The reason I say that is because I’ve done similar things in the past. My wife also has a job as a junior developer (working from home as part of a smaller multi-dev team supporting a massive project), but her team is set up in a way that she can only get a few minutes a week with her senior since he is always busy with his own tasks. She was never given documentation or even a walkthrough to explain how their project is structured or how their database is structured (they said in the interview that they would do this, but in reality the senior has to spend all of his time on other projects or in meetings). There are times that she gets stuck on a task that she has been assigned because she doesn’t know where in the source code she needs to look and she can’t get a hold of her senior. She’ll ask me for advice (without looking at the code, it’s essentially a 20-questions type scenario of hypotheticals) and, even though it is a completely different programming language and I haven’t actually seen the code, I can figure out what it is that she is needing to do and help guide her to where she needs to go in her project. When she finally gets a chance to talk to her senior about it a few days later, he confirms that the steps she ended up taking were correct for their set up.

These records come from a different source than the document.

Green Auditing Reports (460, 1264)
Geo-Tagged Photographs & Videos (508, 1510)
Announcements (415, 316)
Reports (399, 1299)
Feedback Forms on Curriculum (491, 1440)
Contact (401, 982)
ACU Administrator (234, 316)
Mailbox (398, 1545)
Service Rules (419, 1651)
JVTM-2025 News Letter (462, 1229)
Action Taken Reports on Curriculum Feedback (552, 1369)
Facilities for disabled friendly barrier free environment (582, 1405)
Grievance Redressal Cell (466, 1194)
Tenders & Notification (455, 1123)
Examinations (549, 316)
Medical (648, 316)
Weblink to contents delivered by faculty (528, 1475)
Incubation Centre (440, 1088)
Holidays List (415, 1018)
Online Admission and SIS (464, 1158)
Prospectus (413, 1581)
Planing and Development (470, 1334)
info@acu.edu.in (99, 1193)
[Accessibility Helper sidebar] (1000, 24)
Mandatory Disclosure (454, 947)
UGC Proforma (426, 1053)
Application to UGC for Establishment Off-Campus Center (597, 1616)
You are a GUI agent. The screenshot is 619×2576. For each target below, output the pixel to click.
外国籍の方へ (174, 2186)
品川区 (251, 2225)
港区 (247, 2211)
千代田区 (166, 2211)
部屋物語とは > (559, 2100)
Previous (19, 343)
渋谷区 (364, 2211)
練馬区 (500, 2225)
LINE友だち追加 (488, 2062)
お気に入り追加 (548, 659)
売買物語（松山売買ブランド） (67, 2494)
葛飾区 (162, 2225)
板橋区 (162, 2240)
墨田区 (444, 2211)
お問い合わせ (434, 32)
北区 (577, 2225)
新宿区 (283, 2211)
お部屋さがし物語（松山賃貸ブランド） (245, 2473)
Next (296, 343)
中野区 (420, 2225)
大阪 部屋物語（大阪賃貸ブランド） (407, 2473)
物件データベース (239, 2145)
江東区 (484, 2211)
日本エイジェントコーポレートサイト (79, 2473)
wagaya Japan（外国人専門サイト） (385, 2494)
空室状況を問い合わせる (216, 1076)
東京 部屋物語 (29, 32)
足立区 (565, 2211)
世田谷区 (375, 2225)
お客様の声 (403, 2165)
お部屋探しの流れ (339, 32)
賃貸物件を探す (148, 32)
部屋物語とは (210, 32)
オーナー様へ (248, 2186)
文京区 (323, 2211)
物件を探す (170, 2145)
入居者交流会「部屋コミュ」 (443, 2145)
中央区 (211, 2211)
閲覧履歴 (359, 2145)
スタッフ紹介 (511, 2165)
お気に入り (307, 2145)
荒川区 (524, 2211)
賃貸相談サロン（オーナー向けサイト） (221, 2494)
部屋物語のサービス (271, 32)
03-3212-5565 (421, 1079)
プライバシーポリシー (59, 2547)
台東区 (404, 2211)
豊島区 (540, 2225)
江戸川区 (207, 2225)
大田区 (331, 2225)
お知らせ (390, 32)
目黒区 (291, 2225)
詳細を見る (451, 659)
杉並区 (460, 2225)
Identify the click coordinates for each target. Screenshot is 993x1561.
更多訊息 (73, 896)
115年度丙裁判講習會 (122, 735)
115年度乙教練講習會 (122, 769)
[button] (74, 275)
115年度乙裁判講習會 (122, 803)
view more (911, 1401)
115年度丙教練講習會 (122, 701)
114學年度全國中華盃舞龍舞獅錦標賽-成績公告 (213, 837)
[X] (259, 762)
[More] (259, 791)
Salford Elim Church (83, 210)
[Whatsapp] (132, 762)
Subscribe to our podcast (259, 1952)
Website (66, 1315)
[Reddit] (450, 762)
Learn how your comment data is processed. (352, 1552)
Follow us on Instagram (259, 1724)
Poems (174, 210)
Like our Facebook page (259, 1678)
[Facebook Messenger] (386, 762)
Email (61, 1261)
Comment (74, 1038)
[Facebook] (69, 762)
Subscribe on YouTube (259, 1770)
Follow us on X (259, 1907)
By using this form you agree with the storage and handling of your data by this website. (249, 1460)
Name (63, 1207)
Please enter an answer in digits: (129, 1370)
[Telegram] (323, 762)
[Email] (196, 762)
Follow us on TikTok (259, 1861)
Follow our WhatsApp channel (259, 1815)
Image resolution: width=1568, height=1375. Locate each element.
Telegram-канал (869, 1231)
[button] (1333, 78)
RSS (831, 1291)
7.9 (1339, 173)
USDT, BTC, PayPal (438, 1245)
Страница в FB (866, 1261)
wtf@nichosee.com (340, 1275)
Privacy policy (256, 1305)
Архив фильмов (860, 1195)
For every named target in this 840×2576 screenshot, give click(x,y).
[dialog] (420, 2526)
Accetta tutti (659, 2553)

For example, she once had to update the items in a drop down that she couldn’t find in the code in their project. She knew that the dropdown was being loaded on a specific page, but the items weren’t being populated in that same place. I assumed that this was likely using a stored procedure or a view on their database to pull the dropdown items. With that assumption, I was able to help her trace to where the data was being loaded in their data repository. That gave her the name of a stored procedure. She went and updated the stored procedure’s definition in their dev server and it corrected the dropdown. She later met with her senior and he confirmed that the dropdown (and many other features in the app like the dropdown) are pulling out of stored procedures so they don’t have to redeploy code to update things like that.
Similarly, one of the projects I had to work on at my org is actually taking an MVC web application and an API web application that are written by one of their multi-dev teams that are provided by our ERP software provider that we can customize to meet our specific needs. I did have some documentation to go off of, but I was able to get that loaded in and making customizations that fit within their architectural style within a couple of hours when I first started it.